> _Reading passage_:
Vince Gill and Patty Loveless provide background vocals on the album's closing tracks "When The Last Curtain Falls". "You Never Know Just How Good You've Got It" was originally recorded by Tracy Byrd on his 1994 album No Ordinary Man.
Reception
After years of country radio indifference, Cold Hard Truth was released to raves and shot to number 5 on Billboard's country albums charts, the first Jones album to do so since Wine Colored Roses in 1986, and even hit number 53 on the Billboard Top 200 chart. Country Weekly said of the album, "At age 67, George is singing better than ever, and proves here that there’s no substitute for experience. Cold Hard Truth is easily his most emotional and moving music in ages." AllMusic writes that the album "returns to the sound of his classic Mercury and UA recordings, meaning that there's nothing but honky tonk ballads and ravers throughout...In short, it's the album hardcore fans have said they've always wanted Jones to make." Don McLeese of Amazon.com agrees: "Though George Jones suffered a near-fatal collision while recording this album, Cold Hard Truth has the vocal command of an artist with a new lease of life." In a 2001 interview with Mark Binelli from Rolling Stone, Leonard Cohen asked, "Have you heard George Jones' last record Cold Hard Truth? I love to hear an old guy lay out his situation. He has the best voice in America."

> _Written request 1_:
In the records, switch "artwork" to "illustration" and change nothing else, starting at the line that contains "Where should I click to: Click" and ending at the end of the records. Leave the pictures out of your answer.
The records have no connection to the Cold Hard Truth passage.

> _Excerpted records_:
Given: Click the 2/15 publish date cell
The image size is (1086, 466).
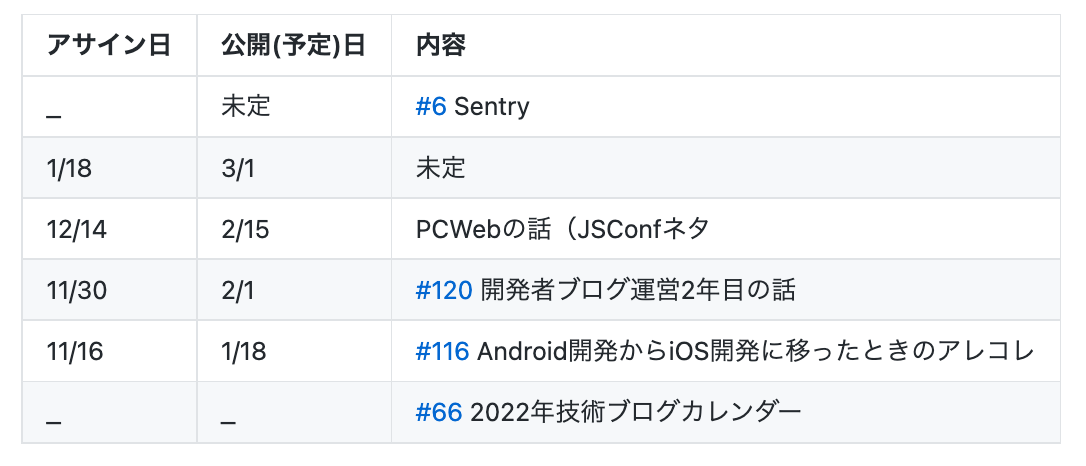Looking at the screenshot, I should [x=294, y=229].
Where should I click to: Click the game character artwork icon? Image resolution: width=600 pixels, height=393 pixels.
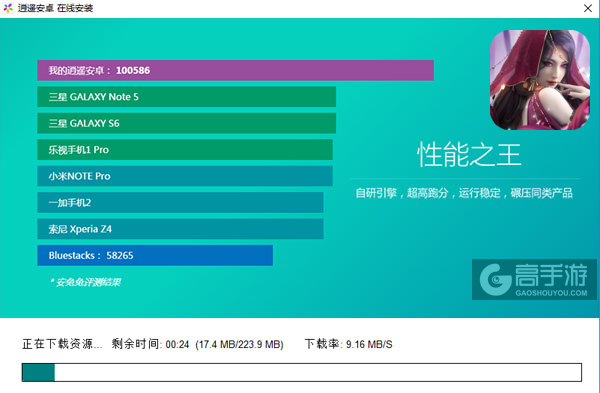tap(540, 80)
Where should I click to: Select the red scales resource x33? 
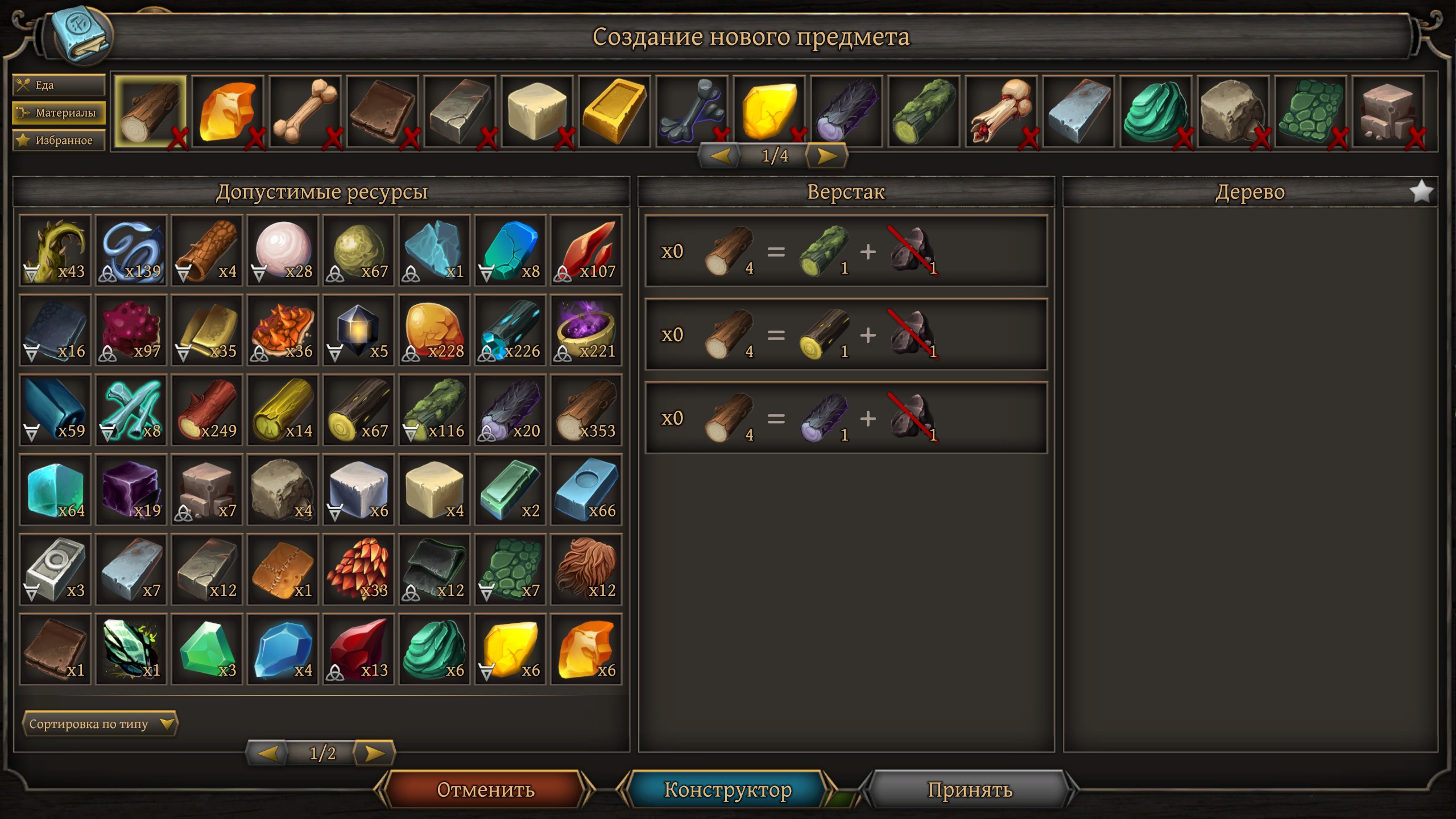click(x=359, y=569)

> _Written request 2_:
Name every person mentioned in the Cold Hard Truth passage.

> _Final result 1_:
Where should I click to: Click the game character illustration icon? Image resolution: width=600 pixels, height=393 pixels.
tap(540, 80)
Where should I click to: Select the red scales resource x33? 
click(x=359, y=569)

> _Final result 2_:
Vince Gill, Patty Loveless, Tracy Byrd, George Jones, Don McLeese, Mark Binelli, Leonard Cohen